Queridos hermanos y hermanas:
Hoy empezamos un recorrido de catequesis que busca inspiración en la Palabra de Dios sobre el sentido y el valor de la vejez. Hagamos una reflexión sobre la vejez. Desde hace algunos decenios, esta edad de la vida concierne a un auténtico “nuevo pueblo” que son los ancianos. Nunca hemos sido tan numerosos en la historia humana. Nunca tan numerosos como ahora, nunca el riesgo como ahora de ser descartados. Los ancianos son vistos a menudo como “un peso”. En la dramática primera fase de la pandemia fueron ellos los que pagaron el precio más alto. Ya eran la parte más débil y descuidada: no los mirábamos demasiado en vida, ni siquiera los vimos morir.
He encontrado también esta Carta de los derechos de los ancianos y los deberes de la comunidad: ha sido editada por los gobiernos, no está editada por la Iglesia, es algo laico: es buena, es interesante, para conocer que los ancianos tienen derechos. Hará bien leerla.
Junto a las migraciones, la vejez es una de las cuestiones más urgentes que la familia humana está llamada a afrontar en este tiempo. No se trata solo de un cambio cuantitativo; está en juego la unidad de las edades de la vida: es decir, el real punto de referencia para la compresión y el aprecio de la vida humana en su totalidad. Nos preguntamos: ¿hay amistad, hay alianza entre las diferentes edades de la vida o prevalecen la separación y el descarte?
Todos vivimos en un presente donde conviven niños, jóvenes, adultos y ancianos. Pero la proporción ha cambiado: la longevidad se ha masificado y, en amplias regiones del mundo, la infancia está distribuida en pequeñas dosis. También hemos hablado del invierno demográfico. Un desequilibrio que tiene muchas consecuencias. La cultura dominante tiene como modelo único el joven-adulto, es decir un individuo hecho a sí mismo que permanece siempre joven.
La exaltación de la juventud como única edad digna de encarnar el ideal humano, unida al desprecio de la vejez vista como fragilidad, como degradación o discapacidad, ha sido el ícono dominante de los totalitarismos del siglo XX. ¿Hemos olvidado esto?
La prolongación de la vida incide de forma estructural en la historia de los individuos, de las familias y de las sociedades. Pero debemos preguntarnos: ¿su calidad espiritual y su sentido comunitario son objeto de pensamiento y de amor coherentes con este hecho? ¿Quizá los ancianos deben pedir perdón por su obstinación a sobrevivir a costa de los demás? ¿O pueden ser honrados por los dones que llevan al sentido de la vida de todos?
De hecho, en la representación del sentido de la vida —y precisamente en las culturas llamadas “desarrolladas”— la vejez tiene poca incidencia. ¿Por qué?
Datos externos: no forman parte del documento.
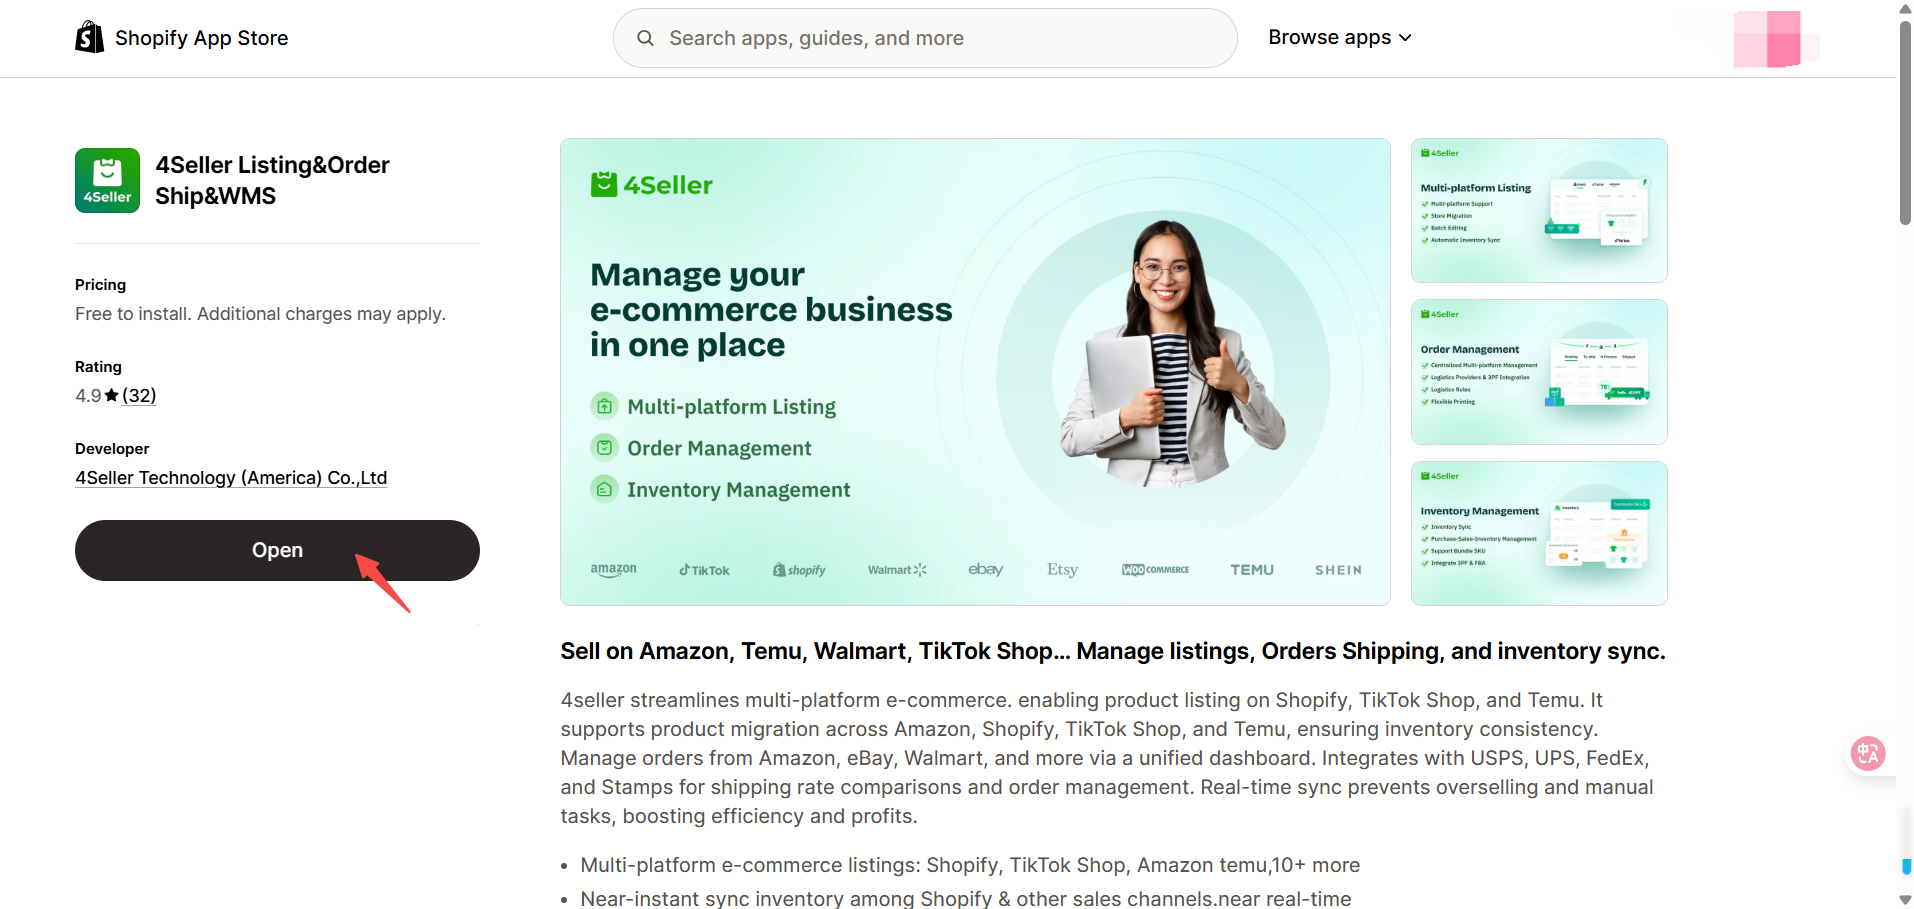This screenshot has width=1914, height=909.
Task: Open the Multi-platform Listing thumbnail
Action: coord(1539,210)
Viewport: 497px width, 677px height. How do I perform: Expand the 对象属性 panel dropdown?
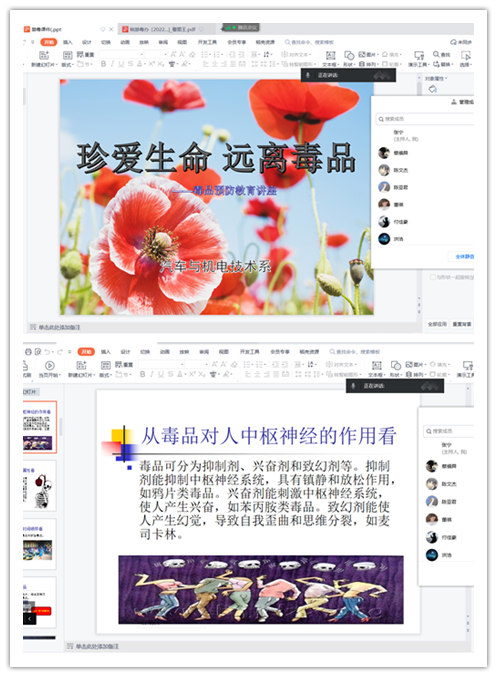[x=446, y=79]
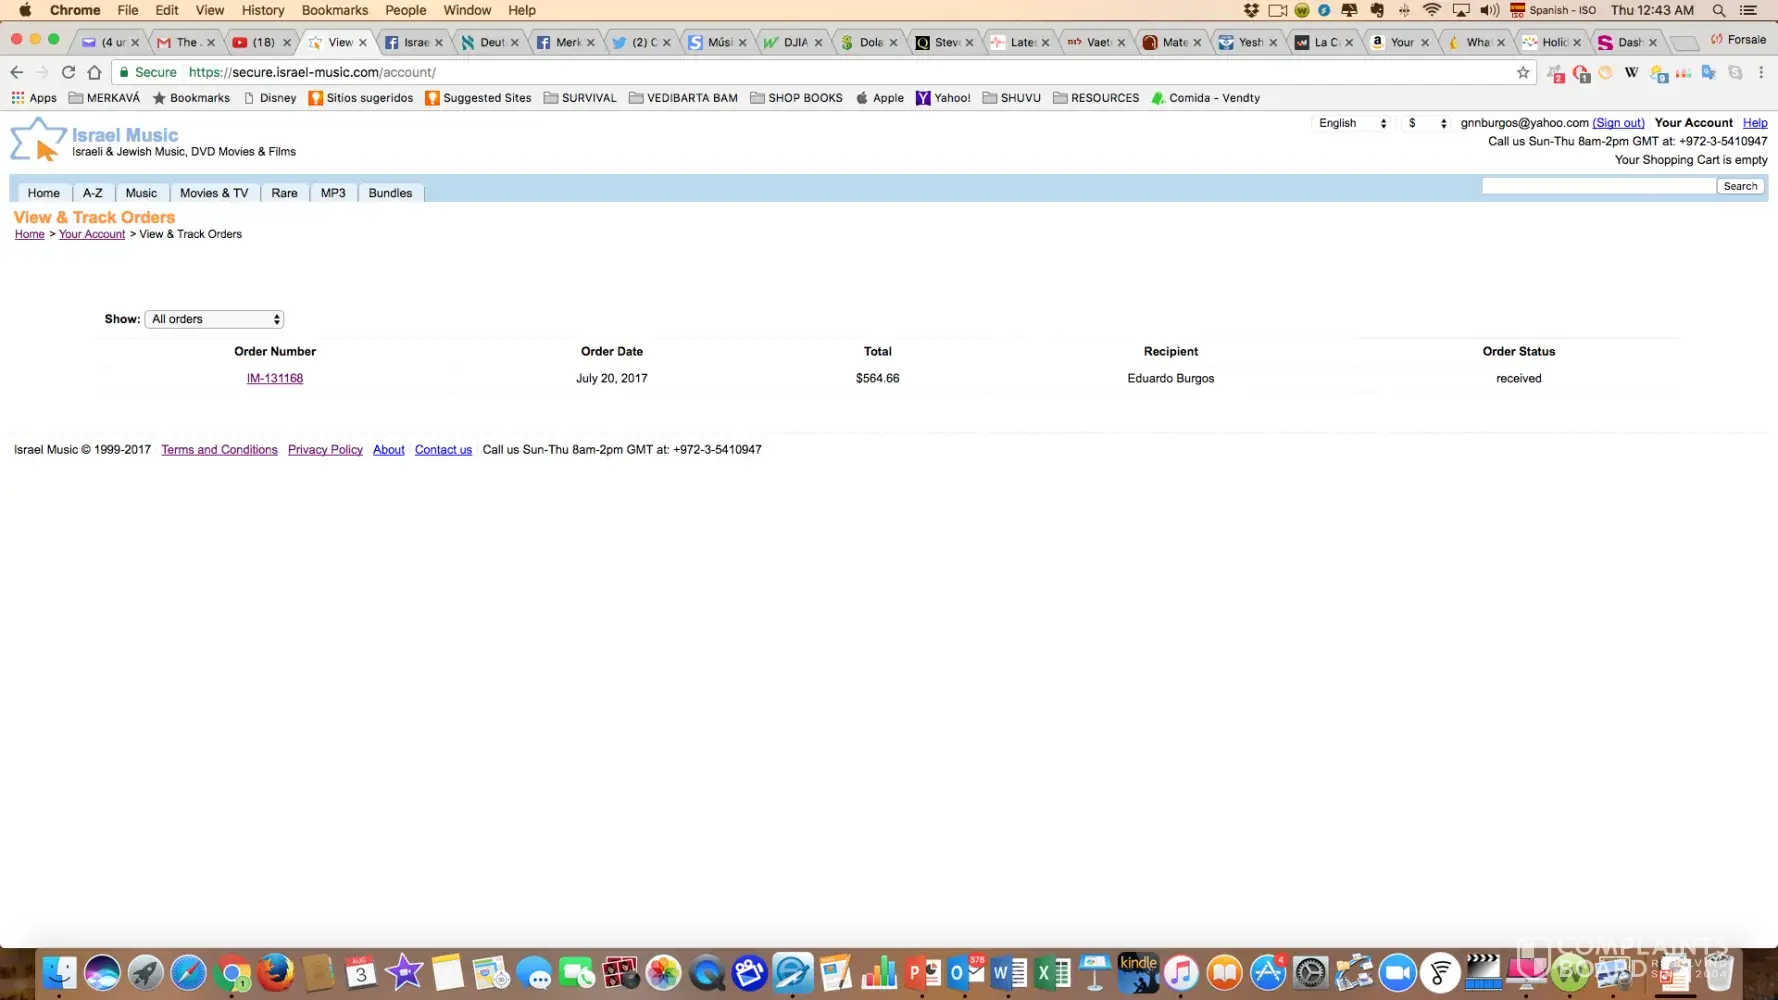Click the Israel Music star logo
1778x1000 pixels.
[37, 139]
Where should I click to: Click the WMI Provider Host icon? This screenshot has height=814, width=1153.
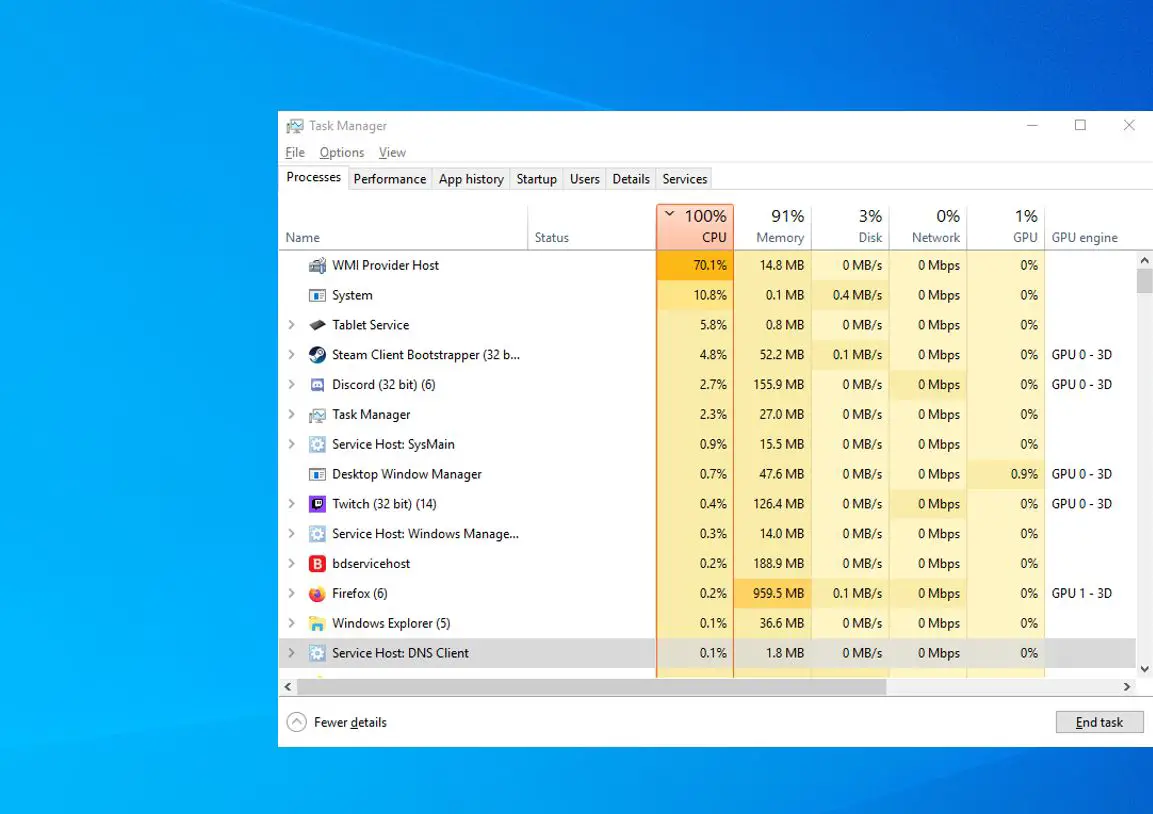(317, 266)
Porque es considerada una edad que no tiene contenidos especiales que ofrecer, ni significados propios que vivir. Además, hay una falta de estímulo por parte de la gente para buscarlos, y falta la educación de la comunidad para reconocerlos.
La juventud es hermosa, pero la eterna juventud es una alucinación muy peligrosa. Ser ancianos es tan importante —y hermoso— es tan importante como ser jóvenes. Recordemos esto. La alianza entre las generaciones, que devuelve al ser humano todas las edades de la vida, es nuestro don perdido y tenemos que recuperarlo. Ha de ser encontrado en esta cultura del descarte y en esta cultura de la productividad.
La Palabra de Dios nos ayudará a discernir el sentido y el valor de la vejez; que el Espíritu Santo nos conceda también a nosotros los sueños y las visiones que necesitamos. Los jóvenes deben hablar con los ancianos, y los ancianos con los jóvenes. Y este puente será la transmisión de la sabiduría en la humanidad. Deseo que estas reflexiones sean de utilidad para todos nosotros, para llevar adelante esta realidad que decía el profeta Joel, que, en el diálogo entre jóvenes y ancianos, los ancianos puedan ofrecer los sueños y los jóvenes puedan recibirlos para llevarlos adelante.
Todo lo hermoso que tiene una sociedad está en relación con las raíces de los ancianos. Por eso, en estas catequesis, yo quisiera que la figura del anciano se destaque, que se entienda bien que el anciano no es un material de descarte: es una bendición para la sociedad.